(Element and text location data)
:::::

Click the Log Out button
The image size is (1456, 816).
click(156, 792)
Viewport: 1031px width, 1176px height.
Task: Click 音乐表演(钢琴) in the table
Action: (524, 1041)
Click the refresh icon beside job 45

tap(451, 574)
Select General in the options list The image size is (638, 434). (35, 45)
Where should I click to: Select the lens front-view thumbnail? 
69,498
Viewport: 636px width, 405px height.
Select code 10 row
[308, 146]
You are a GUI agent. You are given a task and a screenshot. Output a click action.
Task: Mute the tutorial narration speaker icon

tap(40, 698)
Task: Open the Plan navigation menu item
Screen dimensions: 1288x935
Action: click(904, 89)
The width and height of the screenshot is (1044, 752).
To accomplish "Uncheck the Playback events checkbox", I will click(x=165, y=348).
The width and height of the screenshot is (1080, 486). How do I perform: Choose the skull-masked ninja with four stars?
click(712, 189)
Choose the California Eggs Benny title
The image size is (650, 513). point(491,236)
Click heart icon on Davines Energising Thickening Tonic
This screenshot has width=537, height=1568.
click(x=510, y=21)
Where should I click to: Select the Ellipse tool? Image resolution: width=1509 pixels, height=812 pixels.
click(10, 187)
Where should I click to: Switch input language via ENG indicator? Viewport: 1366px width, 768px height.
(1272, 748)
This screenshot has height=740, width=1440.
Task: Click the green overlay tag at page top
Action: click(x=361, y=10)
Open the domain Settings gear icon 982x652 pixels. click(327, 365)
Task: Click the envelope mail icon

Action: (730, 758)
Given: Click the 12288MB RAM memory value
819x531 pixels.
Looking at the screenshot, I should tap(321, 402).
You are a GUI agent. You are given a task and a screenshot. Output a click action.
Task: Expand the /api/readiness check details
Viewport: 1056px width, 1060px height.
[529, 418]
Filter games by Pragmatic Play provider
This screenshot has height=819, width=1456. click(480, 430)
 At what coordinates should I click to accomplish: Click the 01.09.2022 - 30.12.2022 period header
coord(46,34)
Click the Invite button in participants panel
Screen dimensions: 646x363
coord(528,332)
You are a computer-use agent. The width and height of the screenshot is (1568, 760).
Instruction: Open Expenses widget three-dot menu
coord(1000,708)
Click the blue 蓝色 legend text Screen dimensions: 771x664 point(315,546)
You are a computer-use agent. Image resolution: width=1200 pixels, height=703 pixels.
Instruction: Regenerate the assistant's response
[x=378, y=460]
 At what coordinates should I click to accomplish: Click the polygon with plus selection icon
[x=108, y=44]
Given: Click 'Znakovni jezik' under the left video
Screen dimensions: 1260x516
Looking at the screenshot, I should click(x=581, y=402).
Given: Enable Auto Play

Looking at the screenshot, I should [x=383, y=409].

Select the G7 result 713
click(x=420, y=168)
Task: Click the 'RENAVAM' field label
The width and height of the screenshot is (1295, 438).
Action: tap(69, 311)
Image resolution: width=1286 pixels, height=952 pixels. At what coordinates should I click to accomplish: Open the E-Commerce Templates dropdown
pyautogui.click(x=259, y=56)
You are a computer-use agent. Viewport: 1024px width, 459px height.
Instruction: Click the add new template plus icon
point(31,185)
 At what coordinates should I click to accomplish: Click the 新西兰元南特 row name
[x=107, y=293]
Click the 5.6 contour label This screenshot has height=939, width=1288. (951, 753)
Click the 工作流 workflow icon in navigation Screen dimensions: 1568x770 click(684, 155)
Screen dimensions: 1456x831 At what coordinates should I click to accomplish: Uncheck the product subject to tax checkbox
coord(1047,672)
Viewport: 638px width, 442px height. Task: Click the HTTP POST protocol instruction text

:::::

REQUIREMENTS: Print every one of the entries above again, word for word.

THE REPLY:
Click the Log Out button
The image size is (1456, 816).
click(156, 792)
Viewport: 1031px width, 1176px height.
Task: Click 音乐表演(钢琴) in the table
Action: (524, 1041)
Click the refresh icon beside job 45

tap(451, 574)
Select General in the options list The image size is (638, 434). (35, 45)
Where should I click to: Select the lens front-view thumbnail? 
69,498
Viewport: 636px width, 405px height.
Select code 10 row
[308, 146]
You are a GUI agent. You are given a task and a screenshot. Output a click action.
Task: Mute the tutorial narration speaker icon

tap(40, 698)
Task: Open the Plan navigation menu item
Screen dimensions: 1288x935
Action: click(904, 89)
The width and height of the screenshot is (1044, 752).
To accomplish "Uncheck the Playback events checkbox", I will click(x=165, y=348).
The width and height of the screenshot is (1080, 486). How do I perform: Choose the skull-masked ninja with four stars?
click(712, 189)
Choose the California Eggs Benny title
The image size is (650, 513). point(491,236)
Click heart icon on Davines Energising Thickening Tonic
This screenshot has width=537, height=1568.
click(x=510, y=21)
Where should I click to: Select the Ellipse tool? Image resolution: width=1509 pixels, height=812 pixels.
click(10, 187)
Where should I click to: Switch input language via ENG indicator? Viewport: 1366px width, 768px height.
(1272, 748)
This screenshot has height=740, width=1440.
Task: Click the green overlay tag at page top
Action: click(x=361, y=10)
Open the domain Settings gear icon 982x652 pixels. click(327, 365)
Task: Click the envelope mail icon

Action: (730, 758)
Given: Click the 12288MB RAM memory value
819x531 pixels.
Looking at the screenshot, I should tap(321, 402).
You are a GUI agent. You are given a task and a screenshot. Output a click action.
Task: Expand the /api/readiness check details
Viewport: 1056px width, 1060px height.
[529, 418]
Filter games by Pragmatic Play provider
This screenshot has height=819, width=1456. click(480, 430)
 At what coordinates should I click to accomplish: Click the 01.09.2022 - 30.12.2022 period header
coord(46,34)
Click the Invite button in participants panel
Screen dimensions: 646x363
coord(528,332)
You are a computer-use agent. The width and height of the screenshot is (1568, 760).
Instruction: Open Expenses widget three-dot menu
coord(1000,708)
Click the blue 蓝色 legend text Screen dimensions: 771x664 point(315,546)
You are a computer-use agent. Image resolution: width=1200 pixels, height=703 pixels.
Instruction: Regenerate the assistant's response
[x=378, y=460]
 At what coordinates should I click to accomplish: Click the polygon with plus selection icon
[x=108, y=44]
Given: Click 'Znakovni jezik' under the left video
Screen dimensions: 1260x516
Looking at the screenshot, I should click(x=581, y=402).
Given: Enable Auto Play

Looking at the screenshot, I should [x=383, y=409].

Select the G7 result 713
click(x=420, y=168)
Task: Click the 'RENAVAM' field label
The width and height of the screenshot is (1295, 438).
Action: tap(69, 311)
Image resolution: width=1286 pixels, height=952 pixels. At what coordinates should I click to accomplish: Open the E-Commerce Templates dropdown
pyautogui.click(x=259, y=56)
You are a computer-use agent. Viewport: 1024px width, 459px height.
Instruction: Click the add new template plus icon
point(31,185)
 At what coordinates should I click to accomplish: Click the 新西兰元南特 row name
[x=107, y=293]
Click the 5.6 contour label This screenshot has height=939, width=1288. (951, 753)
Click the 工作流 workflow icon in navigation Screen dimensions: 1568x770 click(684, 155)
Screen dimensions: 1456x831 At what coordinates should I click to accomplish: Uncheck the product subject to tax checkbox
coord(1047,672)
Viewport: 638px width, 442px height. Task: Click the HTTP POST protocol instruction text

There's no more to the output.